▶ **EXERCISE GOAL**
Pick out each line in the rows below that contains the string "text" and copy it.
* * *
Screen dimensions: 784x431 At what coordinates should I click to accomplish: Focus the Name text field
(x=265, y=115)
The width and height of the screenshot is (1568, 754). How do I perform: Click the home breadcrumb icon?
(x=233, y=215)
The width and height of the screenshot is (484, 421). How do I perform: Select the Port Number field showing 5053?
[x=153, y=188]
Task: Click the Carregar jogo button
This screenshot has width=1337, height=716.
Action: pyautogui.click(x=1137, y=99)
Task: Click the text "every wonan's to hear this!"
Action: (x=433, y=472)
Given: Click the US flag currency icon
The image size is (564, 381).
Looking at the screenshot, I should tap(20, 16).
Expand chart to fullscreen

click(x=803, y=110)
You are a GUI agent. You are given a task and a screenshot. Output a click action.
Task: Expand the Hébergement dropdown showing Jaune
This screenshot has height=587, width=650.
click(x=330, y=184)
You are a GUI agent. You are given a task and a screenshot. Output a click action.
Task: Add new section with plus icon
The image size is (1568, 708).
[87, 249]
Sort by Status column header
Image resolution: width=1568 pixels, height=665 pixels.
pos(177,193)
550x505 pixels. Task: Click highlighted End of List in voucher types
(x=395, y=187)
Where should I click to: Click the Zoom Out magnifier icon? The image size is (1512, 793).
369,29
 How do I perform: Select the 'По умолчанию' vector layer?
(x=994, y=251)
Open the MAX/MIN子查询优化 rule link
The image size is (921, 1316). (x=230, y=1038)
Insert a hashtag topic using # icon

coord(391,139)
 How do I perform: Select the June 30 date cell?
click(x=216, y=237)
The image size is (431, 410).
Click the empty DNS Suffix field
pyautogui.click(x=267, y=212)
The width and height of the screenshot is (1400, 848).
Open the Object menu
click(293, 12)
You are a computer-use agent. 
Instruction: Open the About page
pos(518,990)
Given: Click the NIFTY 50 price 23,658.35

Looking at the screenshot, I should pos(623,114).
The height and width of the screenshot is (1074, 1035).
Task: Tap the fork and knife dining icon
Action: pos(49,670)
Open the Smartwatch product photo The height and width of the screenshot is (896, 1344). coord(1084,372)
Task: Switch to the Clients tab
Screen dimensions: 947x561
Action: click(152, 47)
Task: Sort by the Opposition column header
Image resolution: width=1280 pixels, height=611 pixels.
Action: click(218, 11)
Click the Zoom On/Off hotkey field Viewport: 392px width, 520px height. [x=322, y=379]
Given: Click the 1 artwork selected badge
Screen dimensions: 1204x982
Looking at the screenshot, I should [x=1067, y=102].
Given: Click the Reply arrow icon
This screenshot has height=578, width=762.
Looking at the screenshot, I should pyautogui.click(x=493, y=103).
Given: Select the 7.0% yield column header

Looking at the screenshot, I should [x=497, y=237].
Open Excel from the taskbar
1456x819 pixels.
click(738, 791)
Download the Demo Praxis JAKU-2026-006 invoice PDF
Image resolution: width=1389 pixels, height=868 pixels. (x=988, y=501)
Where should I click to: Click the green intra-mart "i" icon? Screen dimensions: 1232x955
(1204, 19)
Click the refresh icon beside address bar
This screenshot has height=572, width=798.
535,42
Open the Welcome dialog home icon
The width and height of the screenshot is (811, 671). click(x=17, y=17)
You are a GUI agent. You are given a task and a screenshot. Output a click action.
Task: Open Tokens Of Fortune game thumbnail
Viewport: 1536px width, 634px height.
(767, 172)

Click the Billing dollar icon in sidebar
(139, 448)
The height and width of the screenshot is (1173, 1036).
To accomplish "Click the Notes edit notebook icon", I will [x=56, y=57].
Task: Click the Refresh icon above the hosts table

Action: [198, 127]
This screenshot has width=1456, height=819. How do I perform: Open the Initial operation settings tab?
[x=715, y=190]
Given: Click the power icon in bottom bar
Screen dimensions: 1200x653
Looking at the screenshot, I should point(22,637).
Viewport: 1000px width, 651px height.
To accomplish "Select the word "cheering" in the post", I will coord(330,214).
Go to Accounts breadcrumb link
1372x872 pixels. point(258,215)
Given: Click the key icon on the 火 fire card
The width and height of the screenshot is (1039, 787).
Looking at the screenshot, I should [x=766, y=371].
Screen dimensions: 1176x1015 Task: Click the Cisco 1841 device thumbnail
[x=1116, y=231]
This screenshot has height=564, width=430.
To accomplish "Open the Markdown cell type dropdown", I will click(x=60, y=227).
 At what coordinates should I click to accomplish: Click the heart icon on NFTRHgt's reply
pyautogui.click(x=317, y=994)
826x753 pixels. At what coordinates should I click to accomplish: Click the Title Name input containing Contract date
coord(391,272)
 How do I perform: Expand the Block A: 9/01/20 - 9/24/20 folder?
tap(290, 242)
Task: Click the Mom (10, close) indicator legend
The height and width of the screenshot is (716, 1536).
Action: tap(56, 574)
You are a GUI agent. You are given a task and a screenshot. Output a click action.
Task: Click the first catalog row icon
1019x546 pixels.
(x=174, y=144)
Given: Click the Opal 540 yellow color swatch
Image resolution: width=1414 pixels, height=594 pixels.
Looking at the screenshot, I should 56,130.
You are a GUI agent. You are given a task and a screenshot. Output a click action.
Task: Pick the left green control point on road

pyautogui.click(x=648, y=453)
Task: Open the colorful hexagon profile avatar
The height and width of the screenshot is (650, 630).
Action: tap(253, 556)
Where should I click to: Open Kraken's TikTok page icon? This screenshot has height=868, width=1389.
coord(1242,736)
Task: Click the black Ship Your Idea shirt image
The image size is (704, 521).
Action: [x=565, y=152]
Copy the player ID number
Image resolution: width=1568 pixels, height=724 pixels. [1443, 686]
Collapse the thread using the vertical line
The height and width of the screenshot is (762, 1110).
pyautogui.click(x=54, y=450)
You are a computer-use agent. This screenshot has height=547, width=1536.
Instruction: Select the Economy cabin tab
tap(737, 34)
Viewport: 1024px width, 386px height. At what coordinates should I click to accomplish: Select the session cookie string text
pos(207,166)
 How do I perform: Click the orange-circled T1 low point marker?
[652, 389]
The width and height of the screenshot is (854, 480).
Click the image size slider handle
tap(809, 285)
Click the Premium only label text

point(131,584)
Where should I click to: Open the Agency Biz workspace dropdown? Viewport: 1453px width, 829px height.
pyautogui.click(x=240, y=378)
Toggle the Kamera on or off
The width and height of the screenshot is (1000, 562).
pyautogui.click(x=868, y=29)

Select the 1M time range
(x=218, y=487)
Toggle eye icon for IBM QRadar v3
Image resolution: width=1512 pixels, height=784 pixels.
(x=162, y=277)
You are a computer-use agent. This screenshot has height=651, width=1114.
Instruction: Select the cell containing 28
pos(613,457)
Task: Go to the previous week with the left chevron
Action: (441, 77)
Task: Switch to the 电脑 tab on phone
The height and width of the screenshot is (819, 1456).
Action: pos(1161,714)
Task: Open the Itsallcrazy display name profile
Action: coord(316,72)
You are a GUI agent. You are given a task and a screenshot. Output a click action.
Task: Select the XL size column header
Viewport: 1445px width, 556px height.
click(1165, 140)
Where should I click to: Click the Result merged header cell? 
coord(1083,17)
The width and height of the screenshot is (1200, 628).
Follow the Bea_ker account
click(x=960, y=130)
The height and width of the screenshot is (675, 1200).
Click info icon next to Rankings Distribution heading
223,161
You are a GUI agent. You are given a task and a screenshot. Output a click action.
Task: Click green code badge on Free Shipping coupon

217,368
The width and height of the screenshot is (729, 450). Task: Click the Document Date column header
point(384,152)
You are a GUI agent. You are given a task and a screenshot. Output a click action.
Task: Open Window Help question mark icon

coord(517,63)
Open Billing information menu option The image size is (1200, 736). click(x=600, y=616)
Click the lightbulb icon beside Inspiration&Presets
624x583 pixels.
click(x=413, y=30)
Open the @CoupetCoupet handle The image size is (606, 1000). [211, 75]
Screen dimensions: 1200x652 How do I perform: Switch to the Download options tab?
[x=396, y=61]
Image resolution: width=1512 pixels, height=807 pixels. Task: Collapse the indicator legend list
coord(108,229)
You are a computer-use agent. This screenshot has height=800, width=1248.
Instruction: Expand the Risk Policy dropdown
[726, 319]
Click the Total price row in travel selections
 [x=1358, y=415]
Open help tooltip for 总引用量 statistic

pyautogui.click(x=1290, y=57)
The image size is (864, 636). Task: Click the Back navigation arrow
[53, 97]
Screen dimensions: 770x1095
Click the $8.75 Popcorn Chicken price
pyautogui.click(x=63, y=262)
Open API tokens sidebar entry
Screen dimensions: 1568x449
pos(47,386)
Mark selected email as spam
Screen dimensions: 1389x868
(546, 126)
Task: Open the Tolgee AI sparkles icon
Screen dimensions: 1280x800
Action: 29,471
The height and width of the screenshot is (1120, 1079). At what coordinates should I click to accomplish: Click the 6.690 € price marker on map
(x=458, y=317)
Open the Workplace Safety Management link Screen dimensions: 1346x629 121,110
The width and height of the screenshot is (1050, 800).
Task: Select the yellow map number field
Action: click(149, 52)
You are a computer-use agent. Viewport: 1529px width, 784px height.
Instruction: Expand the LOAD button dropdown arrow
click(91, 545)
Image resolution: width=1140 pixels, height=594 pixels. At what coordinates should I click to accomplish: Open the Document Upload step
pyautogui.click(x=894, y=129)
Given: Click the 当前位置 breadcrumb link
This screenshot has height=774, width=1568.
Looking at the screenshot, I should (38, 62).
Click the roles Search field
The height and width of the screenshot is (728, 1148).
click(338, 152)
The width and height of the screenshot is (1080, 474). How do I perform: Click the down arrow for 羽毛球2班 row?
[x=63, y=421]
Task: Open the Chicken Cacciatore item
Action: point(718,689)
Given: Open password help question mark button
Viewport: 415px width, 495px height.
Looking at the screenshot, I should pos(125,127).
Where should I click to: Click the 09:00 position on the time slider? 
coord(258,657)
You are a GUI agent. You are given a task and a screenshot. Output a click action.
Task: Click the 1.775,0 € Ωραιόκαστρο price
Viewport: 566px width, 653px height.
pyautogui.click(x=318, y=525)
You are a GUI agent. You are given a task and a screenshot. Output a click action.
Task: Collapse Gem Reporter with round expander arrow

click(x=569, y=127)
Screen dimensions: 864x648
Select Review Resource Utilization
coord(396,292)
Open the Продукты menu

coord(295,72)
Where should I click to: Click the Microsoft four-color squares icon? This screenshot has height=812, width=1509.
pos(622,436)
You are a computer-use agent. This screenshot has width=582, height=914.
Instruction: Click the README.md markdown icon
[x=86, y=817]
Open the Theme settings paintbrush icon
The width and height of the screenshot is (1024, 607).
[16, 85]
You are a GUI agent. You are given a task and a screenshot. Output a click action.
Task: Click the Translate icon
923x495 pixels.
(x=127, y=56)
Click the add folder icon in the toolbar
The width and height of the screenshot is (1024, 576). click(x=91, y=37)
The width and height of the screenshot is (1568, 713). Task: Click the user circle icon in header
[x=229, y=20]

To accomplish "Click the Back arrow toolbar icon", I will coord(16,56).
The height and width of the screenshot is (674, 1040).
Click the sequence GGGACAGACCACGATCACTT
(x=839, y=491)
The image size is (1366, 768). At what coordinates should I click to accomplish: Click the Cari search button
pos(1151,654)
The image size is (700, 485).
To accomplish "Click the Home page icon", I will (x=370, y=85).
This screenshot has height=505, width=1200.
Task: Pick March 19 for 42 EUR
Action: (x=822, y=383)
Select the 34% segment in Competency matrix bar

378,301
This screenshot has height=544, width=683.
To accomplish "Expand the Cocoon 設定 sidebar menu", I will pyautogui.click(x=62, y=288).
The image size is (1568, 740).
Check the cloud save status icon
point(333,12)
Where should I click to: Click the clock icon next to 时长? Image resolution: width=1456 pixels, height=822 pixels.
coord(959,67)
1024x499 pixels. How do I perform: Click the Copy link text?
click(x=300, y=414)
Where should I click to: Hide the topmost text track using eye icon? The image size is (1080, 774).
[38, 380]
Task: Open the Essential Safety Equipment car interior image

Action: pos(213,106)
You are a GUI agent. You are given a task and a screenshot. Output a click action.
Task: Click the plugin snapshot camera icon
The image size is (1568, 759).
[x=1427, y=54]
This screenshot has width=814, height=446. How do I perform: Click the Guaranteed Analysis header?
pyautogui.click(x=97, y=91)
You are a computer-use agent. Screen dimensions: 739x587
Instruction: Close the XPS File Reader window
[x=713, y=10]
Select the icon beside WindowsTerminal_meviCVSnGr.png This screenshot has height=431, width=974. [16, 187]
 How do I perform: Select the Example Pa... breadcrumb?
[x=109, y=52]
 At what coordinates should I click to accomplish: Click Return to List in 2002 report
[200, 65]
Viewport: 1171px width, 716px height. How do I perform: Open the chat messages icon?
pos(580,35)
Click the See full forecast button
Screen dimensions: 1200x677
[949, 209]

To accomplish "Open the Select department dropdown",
* * *
▶ **THE OUTPUT**
Screen dimensions: 784x431 At what coordinates should I click to accomplish: Focus the Name text field
Task: Click the text "every wonan's to hear this!"
Viewport: 1024px width, 386px height. At what coordinates should I click to accomplish: Select the session cookie string text
Click the Premium only label text
1024x499 pixels. How do I perform: Click the Copy link text?
Where should I click to: Hide the topmost text track using eye icon? The image size is (1080, 774).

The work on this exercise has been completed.